Under the new regime, as now, mothers will be able to take up to 52 weeks' maternity leave, including 39 weeks' statutory maternity pay, and fathers will be able to take up to 2 weeks' ordinary paternity leave and ordinary paternity pay. However, the additional paternity leave system will be abolished and replaced with the new shared parental leave scheme.
Under the shared parental leave scheme, mothers will be able to convert up to 50 weeks of their maternity leave (and 37 weeks of their statutory maternity pay) into shared parental leave and pay and effectively share it with their partner.
The shared parental leave system will give parents significant flexibility – for example, they can apply to take the time off together, or separately, and as one continuous period, or in up to 3 discontinuous blocks of leave (with each block of leave having a minimum duration of one week).

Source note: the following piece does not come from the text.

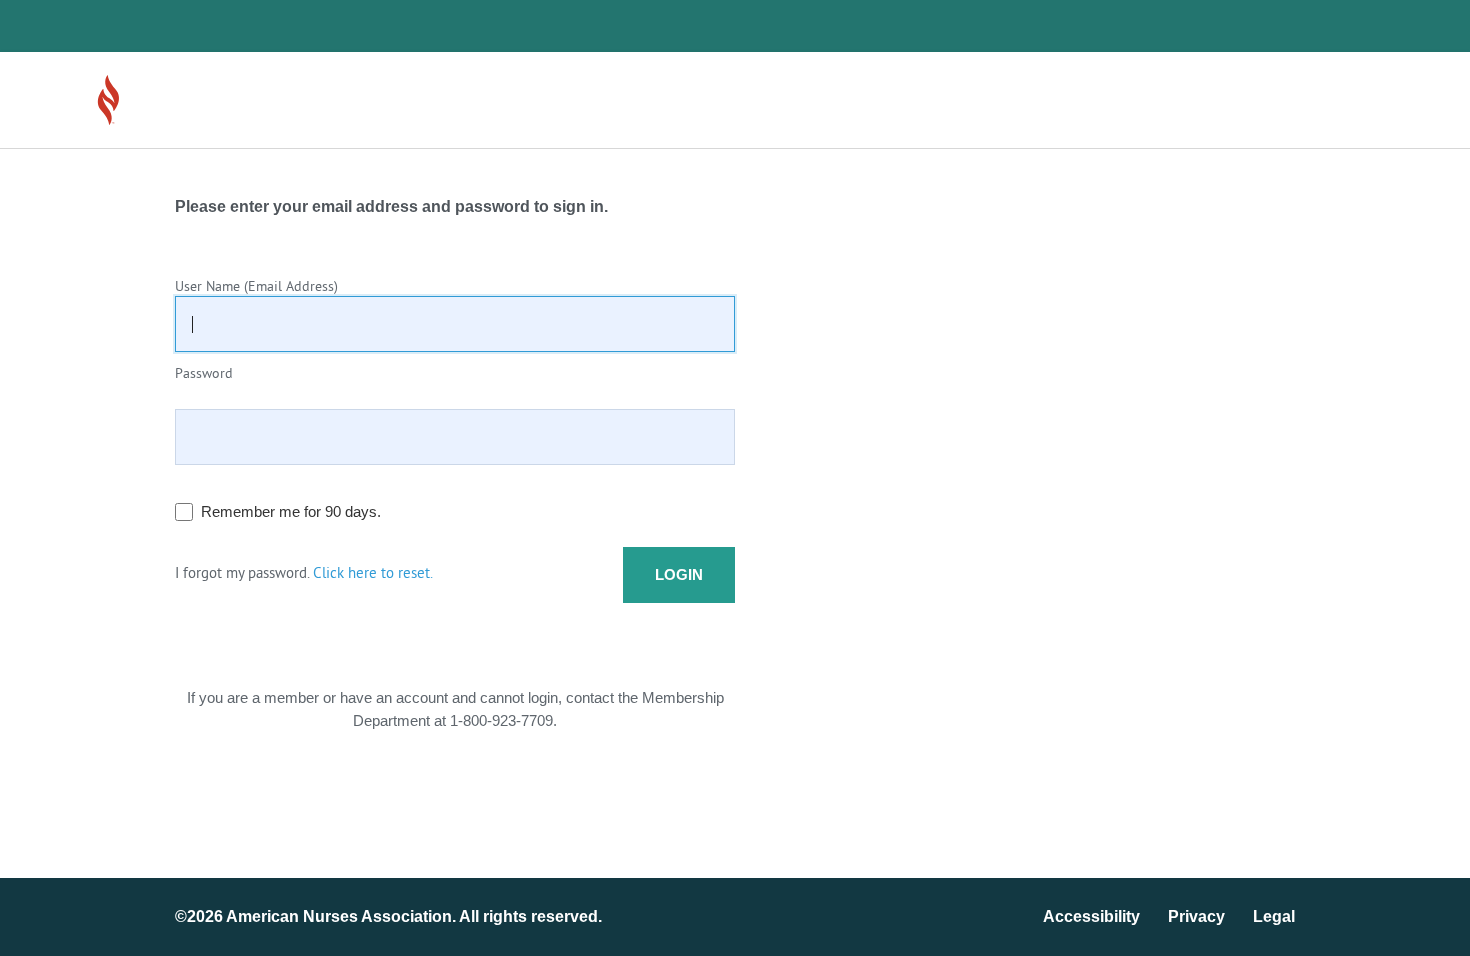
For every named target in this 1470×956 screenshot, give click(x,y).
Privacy (1196, 916)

There is a complex notification process.
From a pensions perspective, under the draft legislation the key point to note is that for any period of paid shared parental leave, continuing membership and accrual of rights under a pension arrangement must be in accordance with the "normal employment requirement". This means that:
- or the purposes of accrual of benefits, the individual must be treated as if they were working normally and receiving the remuneration likely to be paid for doing so;
- however, for contribution purposes, the member must only be required to pay contributions based on the amount of contractual remuneration or statutory shared parental pay actually paid to them for the relevant period.
Employers will wish to factor the pensions requirements into their policies on shared parental leave and shared parental pay and consider how this fits with existing family leave policies in order to ensure that they are fully compliant and understand the cost implications.